The communal quarrels in the mean time continued among the followers of the German and the Portuguese ritual, and among the native Russian, Austrian, and Prussian Jews, not abating even after the reorganization of the community, which was granted by the authorities in 1832. Rabbis were installed and deposed by the different parties, thus causing embarrassment to the government, the all-powerful consuls, and the boyars, each of whom had a favorite Jew. Further, the populace here and there brought up the accusation of ritual murder (1834). Nevertheless, the importance and the influence of the Jews increased; their provost was named grand provost of the gild of tinmen; and their artisans and merchants were sought and honored by the boyars. Some among them were appointed to remunerative and honorable positions. The cashier of the Bucharest prefecture of police from 1839 to 1848 was a Jew. The banker Hillel Manoaḥ on being knighted, was made a member of the commission appointed by the prince in 1847 to aid the suffering Jews, and in the following year he was elected to the municipal council. The physician Barasch was appointed a professor at the college in 1852. The Jews owned houses, vineyards, and estates. They were readily permitted to build synagogues, and in order to reduce the number of these they decided in 1845 to build a large one.
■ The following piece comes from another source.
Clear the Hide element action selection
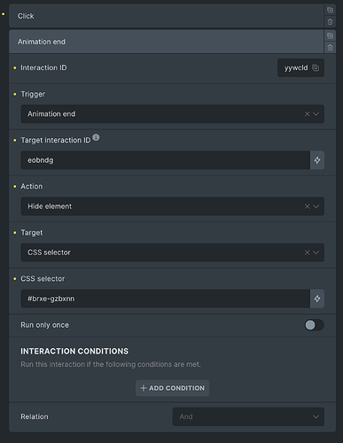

The Jews of German origin especially took an active part in the revolution of 1848, sacrificing themselves for it. The painter Daniel Rosenthal was naturalized and devoted himself heart and soul to his country. This epoch marks the beginning of the real regeneration of the Jews of Bucharest. The native Jews as well as the Austrian and Prussian subjects founded modern schools (1852), and took the initiative in reforming divine worship; erecting a temple with modernized service in 1857. Physicians increased in number; and young men turned to the higher studies. This progress did not cease even when the anti-Semitic spirit began to show itself, about 1866.
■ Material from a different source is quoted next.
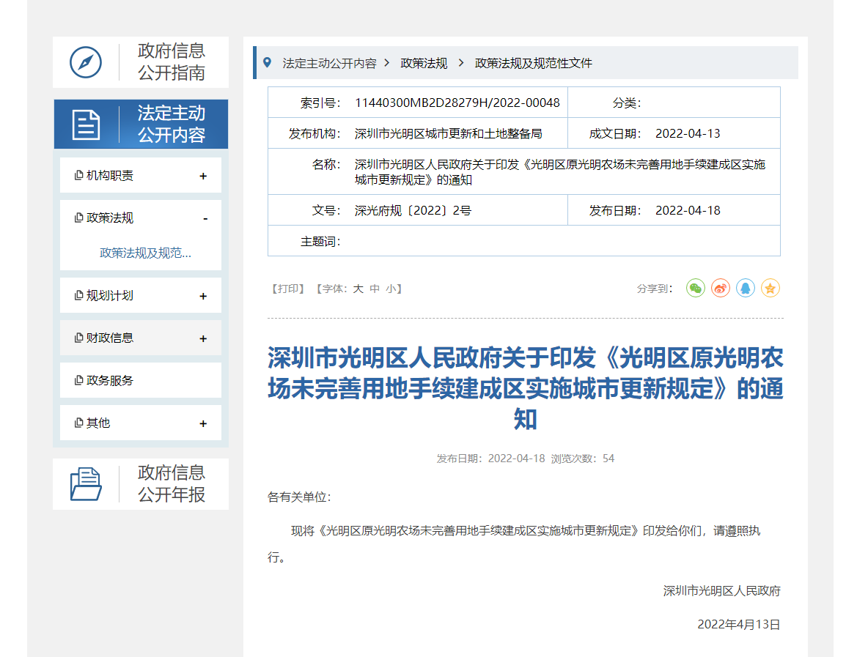Set font size to 小
The height and width of the screenshot is (657, 857).
point(391,289)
The Sephardim, who are called "Spaniards" in Romania, were at first united with the rest of the Jews; but as early as 1818 they built their own synagogue and were subsequently recruited in numbers by Turkish immigrants. During the reign of Alexandru II Ghica (1834–1843) they completely separated themselves from the other congregations, even having their special cemetery. This separation, however, while profitable to them materially, injured them morally, retarding their spiritual progress. After 1866 the two communities were no longer officially recognized. Yet the Sephardim, although less numerous, were able to maintain their organization; while that of the Ashkenazim was dissolved. All the educational and philanthropic institutions and agencies have been supported solely by societies or committees appointed for raising funds, since the salt tax, which was a profitable source of income, was abolished.

The Jewish population of Bucharest, numbering between 4,000 and 5,000 at the beginning of the nineteenth century, had risen to 43,274 in 1899, according to the census of that year. The Sephardim had two synagogues; the Ashkenazim, a large number in addition to the Temple. The only congregation organized by the Ashkenazim was that of the Temple using the western ritual, with M. Beck at its head as rabbi and preacher. Since the law of 1893 practically excluding their children from the public schools, the Jews of Bucharest have maintained six primary schools for boys and two for girls, a professional school for boys and one for girls, a business school, and a gymnasium. They also had a hospital, two homes for the aged, two burial societies (ḥebrah ḳaddishah), and a large number of philanthropic societies and institutions.